Mascherine e distanze Il ritorno in classe è in piena sicurezza

Porte aperte per 3.500 studenti di seconda e terza media La preside Ascione: «Le lezioni a casa pesano sulle famiglie»
PESCARA. Rientro alla normalità per gli alunni delle seconde e terze medie delle scuole pescaresi. Una quotidianità fatta di distanziamento sociale, mascherine sul volto e igienizzazioni costanti, che ormai è entrata pienamente nelle abitudini dei ragazzi.
Dopo una ventina di giorni di lezioni con il filtro dello schermo del computer, circa 3.500 alunni sono tornati a sedersi tra i banchi e a guardarsi dritto negli occhi tra compagni e con i docenti. Un contatto, che sebbene opportunamente controllato, influisce positivamente sulle relazioni sociali che la scuola stessa contribuisce a costruire. «Erano tutti ansiosi di questo rientro», commenta il vicesindaco con delega alla Pubblica istruzione, Gianni Santilli. «Ho avuto modo di sentire alcuni dirigenti e mi hanno confermato che tutto ha funzionato correttamente. Avevamo sistemato le scuole per arrivare a una riapertura in tutta sicurezza». Le scuole, che in zona rossa hanno proseguito le loro attività in presenza per gli alunni delle prime medie, con il ritorno tra i banchi anche degli studenti delle seconde e delle terze continuano ad applicare i protocolli ormai rodati, fatti di banchi distanziati, percorsi ben delimitati, accessi diversificati tra porte principali e laterali, con ingressi scaglionati. E se tutto all'interno delle aree scolastiche funziona alla perfezione sotto il controllo vigile di insegnanti e collaboratori, sono le zone esterne a generare qualche preoccupazione per i comportamenti leggeri dei genitori richiamati proprio dall'assessore Santilli.

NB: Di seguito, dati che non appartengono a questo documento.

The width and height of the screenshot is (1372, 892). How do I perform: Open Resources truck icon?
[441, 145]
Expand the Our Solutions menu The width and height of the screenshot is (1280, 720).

«Talvolta qualche problema può essere riscontrato all'esterno. I ragazzi ormai hanno imparato perfettamente a rispettare le regole e ritengo che siano i genitori quelli a doversi ricordare di osservarle di più». Un entusiasmo diffuso per questo nuovo primo giorno di scuola, confermato da diversi presidi. «C'era tanta voglia di ritrovare compagni e docenti», dichiara Daniela Morgione, dirigente del comprensivo Pescara 4, che con le scuole secondarie di primo grado Pascoli e Michetti ha visto il rientro in aula di circa 450 alunni di seconda e terza media. «Sebbene con le mascherine, la frequenza crea un rapporto diverso rispetto a quello che si genera con la didattica a distanza. Nonostante le attività digitali siano andate bene, la sofferenza che hanno patito ragazzi e docenti è stata ripagata dall'incontro di oggi (ieri, per chi legge n.d.c.). Anche i genitori hanno vissuto bene questo nuovo primo giorno, perché sanno che la scuola fa di tutto per garantire la sicurezza».
Opinione condivisa da Elisa Giansante, preside della Virgilio (comprensivo Pescara 9), dove sono tornati in aula circa 360 alunni di 7 terze e 8 seconde. «I ragazzi sono rientrati molto volentieri. Sono la nostra gioia e i docenti li hanno accolti a braccia aperte. Eravamo pronti a qualsiasi evenienza, sia a proseguire con la Dad, che alla presenza. Non abbiamo mai riscontrato problemi con i nostri alunni, che sono garbati, a modo e hanno sempre rispettato le regole». «C'era tanta voglia di tornare in aula», sottolinea Teresa Ascione, preside della Foscolo del comprensivo Pescara 1, con circa 140 alunni di seconde e terze. «La didattica a distanza pesa ai docenti, ai ragazzi e alle loro famiglie, quindi questo rientro è stato colto con tanto entusiasmo». «La scuola dimostra di essere sempre pronta a riorganizzarsi anche in tempi brevi», afferma Maria Grazia Santilli, dirigente del comprensivo Pescara 2, che ieri mattina ha riaperto le porte della media Colonna a circa 240 alunni. «Gli alunni preferiscono venire a scuola e quindi il rientro è stato positivo».